Elaine Nsoesie and the Ethics of Data Science

Data is often thought of as a group of objective numbers that relay information about the world. What most people don’t realize is that the collection and reporting of data is often fraught with bias and ethical issues. Dr. Elaine Nsoesie is an Assistant Professor at the Boston University School of Public Health in the Department of Global Health whose current work centers on applying data science methods to global health problems, particularly focused on how data can be used for good and how bias and ethics come into play. She is also the Assistant Director of Research at the Boston University Center for Antiracist Research and is currently teaching a class titled ‘Applications of Machine Learning in Global Health’. In both her work and in her class, Nsoesie places an importance on the careful consideration of data.

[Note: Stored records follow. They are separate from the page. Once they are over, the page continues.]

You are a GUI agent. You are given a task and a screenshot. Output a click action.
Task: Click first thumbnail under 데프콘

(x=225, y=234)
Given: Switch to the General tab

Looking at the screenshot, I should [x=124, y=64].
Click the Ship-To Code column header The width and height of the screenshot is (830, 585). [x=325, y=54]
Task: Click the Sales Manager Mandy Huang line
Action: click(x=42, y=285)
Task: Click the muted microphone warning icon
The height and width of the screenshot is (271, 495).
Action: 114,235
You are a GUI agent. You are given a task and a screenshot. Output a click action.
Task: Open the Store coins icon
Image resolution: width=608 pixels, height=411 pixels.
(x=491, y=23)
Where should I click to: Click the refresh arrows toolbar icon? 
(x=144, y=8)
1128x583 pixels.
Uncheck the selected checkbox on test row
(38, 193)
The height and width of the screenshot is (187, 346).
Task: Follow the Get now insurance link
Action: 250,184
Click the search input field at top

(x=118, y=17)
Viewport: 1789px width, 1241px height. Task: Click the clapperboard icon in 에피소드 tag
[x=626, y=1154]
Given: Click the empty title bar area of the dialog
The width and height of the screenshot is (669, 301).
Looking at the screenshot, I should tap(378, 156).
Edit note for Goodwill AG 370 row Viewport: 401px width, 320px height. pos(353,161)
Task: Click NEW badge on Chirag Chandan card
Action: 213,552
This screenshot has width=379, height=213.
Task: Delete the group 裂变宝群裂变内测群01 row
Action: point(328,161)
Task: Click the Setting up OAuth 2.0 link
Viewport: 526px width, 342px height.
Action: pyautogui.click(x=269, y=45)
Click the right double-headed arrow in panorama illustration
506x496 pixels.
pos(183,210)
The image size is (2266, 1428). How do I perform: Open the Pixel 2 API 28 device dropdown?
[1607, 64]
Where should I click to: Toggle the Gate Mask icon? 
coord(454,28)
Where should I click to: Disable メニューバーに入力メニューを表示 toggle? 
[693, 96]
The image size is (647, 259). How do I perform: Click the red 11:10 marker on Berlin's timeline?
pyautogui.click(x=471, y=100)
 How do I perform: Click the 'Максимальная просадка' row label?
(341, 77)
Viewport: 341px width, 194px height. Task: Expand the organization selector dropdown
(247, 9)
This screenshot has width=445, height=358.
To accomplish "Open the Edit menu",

“I think having an understanding that data has opportunities but data can also be used as a tool to create inequality or promote inequality is important,” Nsoesie says. “So, we need to be aware and think very carefully about the data that we use and be able to question it.”

In her class, Nsoesie invites speakers from different backgrounds to talk to students about the ethics of data with the hopes that they will consider these perspectives when working with big data. One speaker spoke from a Western perspective, while another hailed from South Africa and provided a very different account. 

“When we say something is ethical, what exactly do we mean?” Nsoesie asks. “We never really think about it because we’ve been trained to think about ethics in a particular way – in a Western way. But how does an African or Asian think about ethics? These are cultures that have existed for a very long time and they have their own ways of thinking and their own beliefs around these things.”

Nsoesie considers her work ‘interdisciplinary’, as she oscillates between different fields. She completed her Bachelor of Science in Mathematics at the University of Maryland before pursuing a Masters degree at Virginia Tech in Statistics. There, she was able to work in a computational lab modelling large scale simulations that study the spread of different types of viruses and infectious diseases.

This was work that Nsoesie enjoyed doing. After completing her Masters, Nsoesie wasn’t ready to leave and went on to complete a PhD in Computational Epidemiology from the Genetics, Bioinformatics and Computational Biology program at Virginia Tech. Her PhD dissertation, Sensitivity Analysis and Forecasting in Network Epidemiology Models, at the Network Dynamics and Simulations Science Lab at Virginia Tech BioComplexity Institute developed methods for forecasting the spread of infectious diseases. Here, Nsoesie faced a challenge. Her studies involved creating simulations that used real world data, but Nsoesie found that owners including public health departments were often unwilling to share data.

“I started to look at other data sources available and that led me to data on the internet,” Nsoesie explains. “I started doing work on how we can utilize Google searches because a lot of people were searching for flu-like symptoms. So, that was information we could use to model the spread of influenza in a particular population. Twitter was also another one.”

Eventually, this became a large focus of her work. For the past seven years, Nsoesie has been investigating how big data on the internet can be used to address public health issues. This involves examining how data is being collected and used, who is left out of seemingly perfect modelling systems, and how to best create models that are representative of different groups in society. This year, Nsoesie has also taken a position at the Boston University Center for Antiracist Research where her work involves thinking about racial disparities and how to address them.

“It is a very data focused position which is perfect,” Nsoesie says. “I get to think a lot about data and data gaps and how we can improve racial data to better understand racial inequities and address them. If we don’t have the data, we can’t address them.”

For students interested in data science, particularly at the intersection of global health issues, Nsoesie has a few words of advice.

“There is so much opportunity to do good in data science,” Nsoesie says. “As long as we are careful about what we are studying and we are open to being corrected.”